_OBJECTIVE_
Reproduce all of the records below line for line, changing nothing.

_ROWS_
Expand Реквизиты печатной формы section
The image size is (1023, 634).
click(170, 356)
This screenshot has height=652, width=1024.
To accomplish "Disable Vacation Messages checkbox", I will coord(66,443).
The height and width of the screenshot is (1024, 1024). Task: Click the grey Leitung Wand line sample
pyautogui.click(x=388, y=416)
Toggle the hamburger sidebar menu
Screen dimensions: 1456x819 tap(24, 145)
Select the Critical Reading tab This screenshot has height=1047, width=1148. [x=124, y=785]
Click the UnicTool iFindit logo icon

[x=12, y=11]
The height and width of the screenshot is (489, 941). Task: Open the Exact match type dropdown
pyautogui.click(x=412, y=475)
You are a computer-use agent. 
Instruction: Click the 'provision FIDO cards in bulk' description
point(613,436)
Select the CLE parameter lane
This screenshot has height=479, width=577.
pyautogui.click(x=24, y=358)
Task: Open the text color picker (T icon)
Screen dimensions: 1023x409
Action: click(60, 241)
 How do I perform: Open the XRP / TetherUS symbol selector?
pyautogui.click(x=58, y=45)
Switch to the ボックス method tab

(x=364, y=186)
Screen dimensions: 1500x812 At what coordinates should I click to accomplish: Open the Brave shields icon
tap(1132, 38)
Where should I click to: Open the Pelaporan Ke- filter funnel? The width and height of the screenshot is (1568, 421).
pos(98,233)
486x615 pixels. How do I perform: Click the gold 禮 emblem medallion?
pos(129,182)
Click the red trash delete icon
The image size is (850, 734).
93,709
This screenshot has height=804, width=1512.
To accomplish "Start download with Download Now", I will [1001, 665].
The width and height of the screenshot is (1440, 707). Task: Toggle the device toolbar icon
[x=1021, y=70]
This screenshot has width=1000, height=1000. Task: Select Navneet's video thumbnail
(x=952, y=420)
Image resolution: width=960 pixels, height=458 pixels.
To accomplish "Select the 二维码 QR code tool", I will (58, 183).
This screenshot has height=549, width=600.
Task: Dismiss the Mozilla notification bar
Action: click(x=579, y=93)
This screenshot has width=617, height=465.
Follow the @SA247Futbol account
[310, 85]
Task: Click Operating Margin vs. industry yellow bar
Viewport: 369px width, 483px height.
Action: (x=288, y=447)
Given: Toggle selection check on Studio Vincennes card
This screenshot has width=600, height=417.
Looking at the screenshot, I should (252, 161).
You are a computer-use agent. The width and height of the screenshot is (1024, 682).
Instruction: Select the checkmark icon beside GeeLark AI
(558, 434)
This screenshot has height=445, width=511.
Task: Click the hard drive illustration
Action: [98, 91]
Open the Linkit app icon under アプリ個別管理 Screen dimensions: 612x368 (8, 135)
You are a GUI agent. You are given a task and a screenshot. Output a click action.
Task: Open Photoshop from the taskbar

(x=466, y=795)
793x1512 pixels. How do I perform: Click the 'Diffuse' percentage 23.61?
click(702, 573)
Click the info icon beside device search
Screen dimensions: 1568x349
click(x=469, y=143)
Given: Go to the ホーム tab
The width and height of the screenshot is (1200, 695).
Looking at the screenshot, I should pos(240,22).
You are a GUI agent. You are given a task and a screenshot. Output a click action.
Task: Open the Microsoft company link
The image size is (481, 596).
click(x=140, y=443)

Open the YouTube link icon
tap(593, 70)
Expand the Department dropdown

_RESULT OF THIS EXERCISE_
Expand Реквизиты печатной формы section
The image size is (1023, 634).
click(170, 356)
This screenshot has height=652, width=1024.
To accomplish "Disable Vacation Messages checkbox", I will coord(66,443).
The height and width of the screenshot is (1024, 1024). Task: Click the grey Leitung Wand line sample
pyautogui.click(x=388, y=416)
Toggle the hamburger sidebar menu
Screen dimensions: 1456x819 tap(24, 145)
Select the Critical Reading tab This screenshot has height=1047, width=1148. [x=124, y=785]
Click the UnicTool iFindit logo icon

[x=12, y=11]
The height and width of the screenshot is (489, 941). Task: Open the Exact match type dropdown
pyautogui.click(x=412, y=475)
You are a computer-use agent. 
Instruction: Click the 'provision FIDO cards in bulk' description
point(613,436)
Select the CLE parameter lane
This screenshot has height=479, width=577.
pyautogui.click(x=24, y=358)
Task: Open the text color picker (T icon)
Screen dimensions: 1023x409
Action: click(60, 241)
 How do I perform: Open the XRP / TetherUS symbol selector?
pyautogui.click(x=58, y=45)
Switch to the ボックス method tab

(x=364, y=186)
Screen dimensions: 1500x812 At what coordinates should I click to accomplish: Open the Brave shields icon
tap(1132, 38)
Where should I click to: Open the Pelaporan Ke- filter funnel? The width and height of the screenshot is (1568, 421).
pos(98,233)
486x615 pixels. How do I perform: Click the gold 禮 emblem medallion?
pos(129,182)
Click the red trash delete icon
The image size is (850, 734).
93,709
This screenshot has height=804, width=1512.
To accomplish "Start download with Download Now", I will [1001, 665].
The width and height of the screenshot is (1440, 707). Task: Toggle the device toolbar icon
[x=1021, y=70]
This screenshot has width=1000, height=1000. Task: Select Navneet's video thumbnail
(x=952, y=420)
Image resolution: width=960 pixels, height=458 pixels.
To accomplish "Select the 二维码 QR code tool", I will (58, 183).
This screenshot has height=549, width=600.
Task: Dismiss the Mozilla notification bar
Action: click(x=579, y=93)
This screenshot has width=617, height=465.
Follow the @SA247Futbol account
[310, 85]
Task: Click Operating Margin vs. industry yellow bar
Viewport: 369px width, 483px height.
Action: (x=288, y=447)
Given: Toggle selection check on Studio Vincennes card
This screenshot has width=600, height=417.
Looking at the screenshot, I should (252, 161).
You are a computer-use agent. The width and height of the screenshot is (1024, 682).
Instruction: Select the checkmark icon beside GeeLark AI
(558, 434)
This screenshot has height=445, width=511.
Task: Click the hard drive illustration
Action: [98, 91]
Open the Linkit app icon under アプリ個別管理 Screen dimensions: 612x368 (8, 135)
You are a GUI agent. You are given a task and a screenshot. Output a click action.
Task: Open Photoshop from the taskbar

(x=466, y=795)
793x1512 pixels. How do I perform: Click the 'Diffuse' percentage 23.61?
click(702, 573)
Click the info icon beside device search
Screen dimensions: 1568x349
click(x=469, y=143)
Given: Go to the ホーム tab
The width and height of the screenshot is (1200, 695).
Looking at the screenshot, I should pos(240,22).
You are a GUI agent. You are given a task and a screenshot. Output a click action.
Task: Open the Microsoft company link
The image size is (481, 596).
click(x=140, y=443)

Open the YouTube link icon
tap(593, 70)
Expand the Department dropdown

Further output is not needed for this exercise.